▸ **WORK TO COMPLETE**
Present the lines of every item below as a numbered list, skipping any blank lines. Leave the pictures out of your answer.

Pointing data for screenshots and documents
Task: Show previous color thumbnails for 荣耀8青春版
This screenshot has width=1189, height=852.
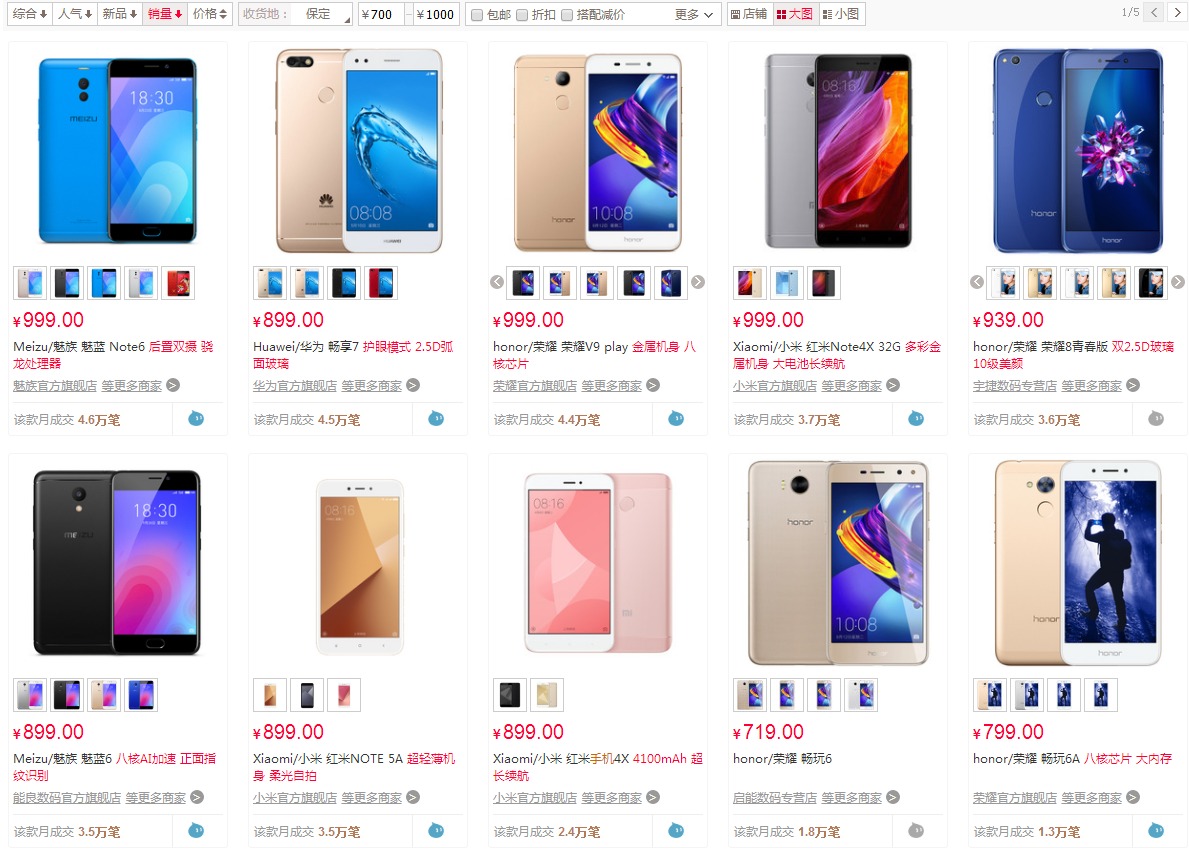Action: 977,282
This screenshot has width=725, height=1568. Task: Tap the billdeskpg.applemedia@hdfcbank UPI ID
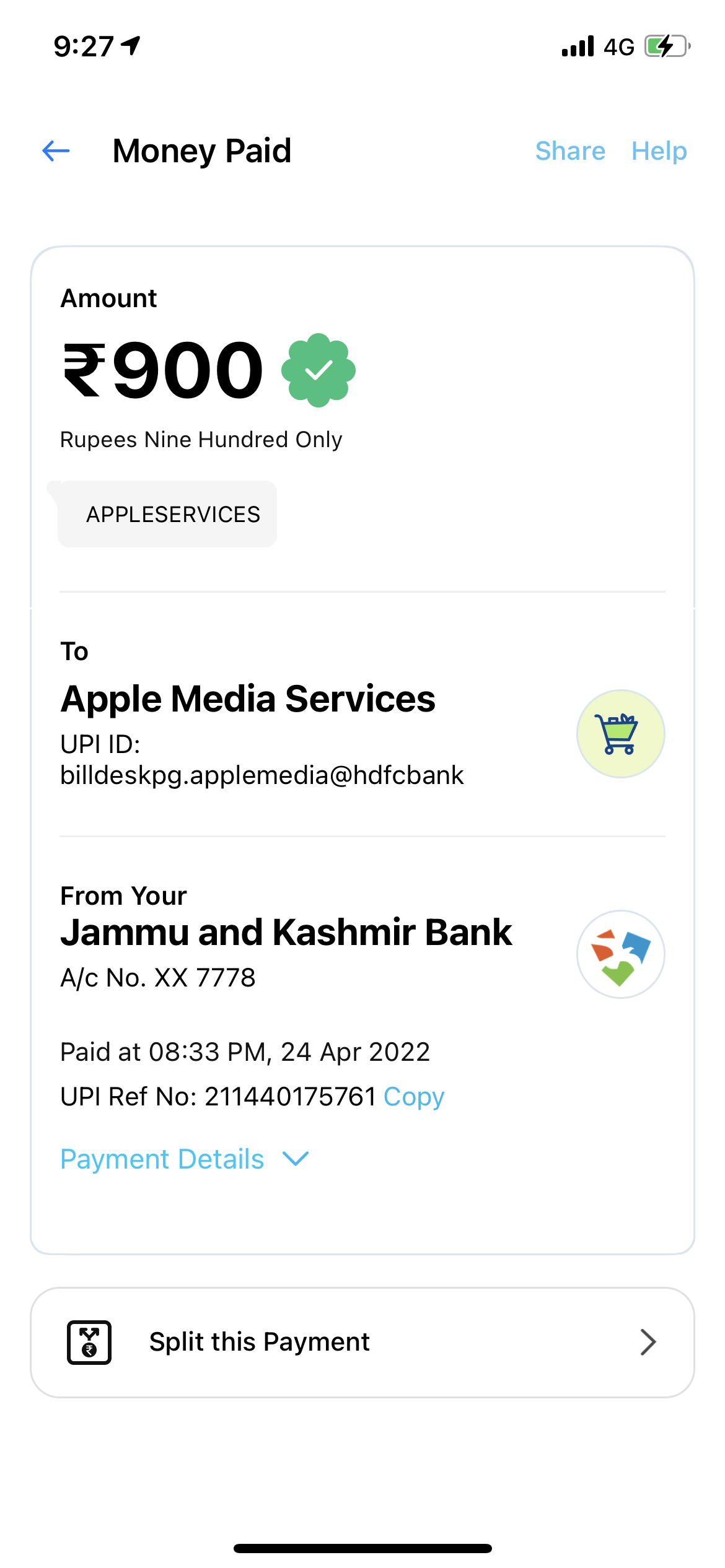click(262, 775)
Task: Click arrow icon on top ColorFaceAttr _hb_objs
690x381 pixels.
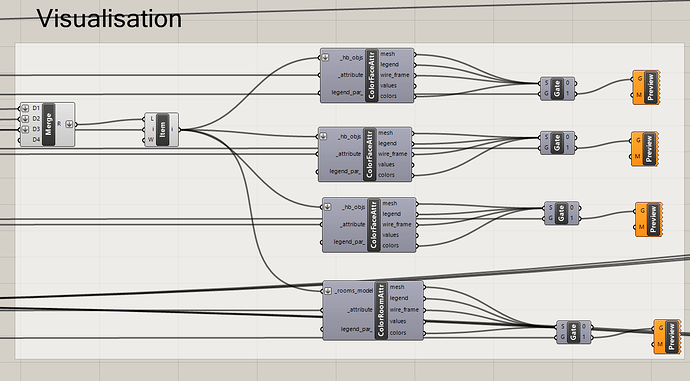Action: pos(325,57)
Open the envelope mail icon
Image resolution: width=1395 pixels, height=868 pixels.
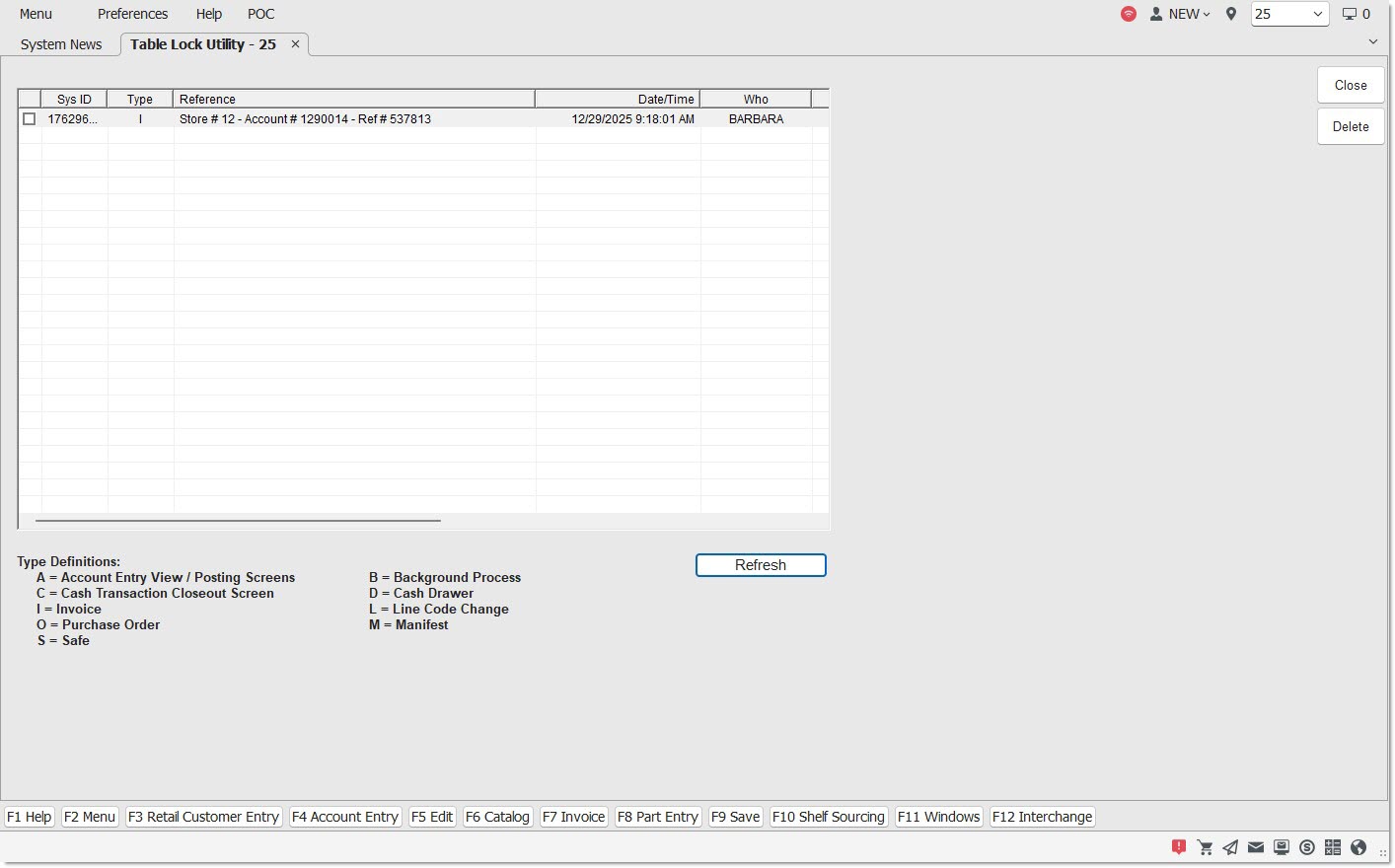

▸ **TASK RESULT**
1. Task: Show previous color thumbnails for 荣耀8青春版
2. This screenshot has width=1189, height=852.
3. Action: 977,282
4. This screenshot has width=725, height=1568. Task: Tap the billdeskpg.applemedia@hdfcbank UPI ID
5. click(262, 775)
6. Task: Click arrow icon on top ColorFaceAttr _hb_objs
7. 690x381 pixels.
8. Action: pos(325,57)
9. Open the envelope mail icon
10. Image resolution: width=1395 pixels, height=868 pixels.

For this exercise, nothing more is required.